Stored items
= = = = = = =

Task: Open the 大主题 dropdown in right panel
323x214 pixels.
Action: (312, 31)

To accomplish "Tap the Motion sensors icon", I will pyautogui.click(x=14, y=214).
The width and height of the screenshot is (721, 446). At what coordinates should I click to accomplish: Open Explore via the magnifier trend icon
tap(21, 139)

= = = = = = =

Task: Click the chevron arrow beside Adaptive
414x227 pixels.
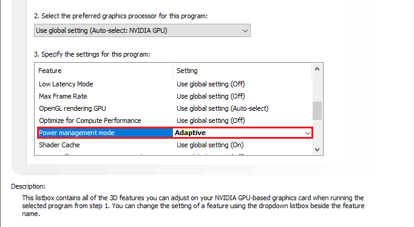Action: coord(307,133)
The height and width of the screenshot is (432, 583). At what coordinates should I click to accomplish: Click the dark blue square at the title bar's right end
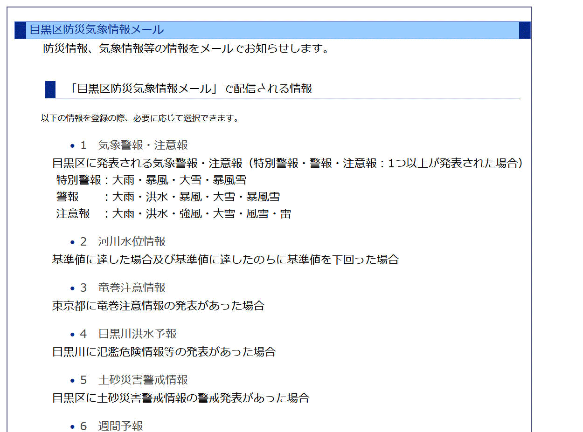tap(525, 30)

= = = = = = =

## Problem to solve
Examine the records above and give the number of lines in which the string "Task" appears, with no other words.

## The answer
2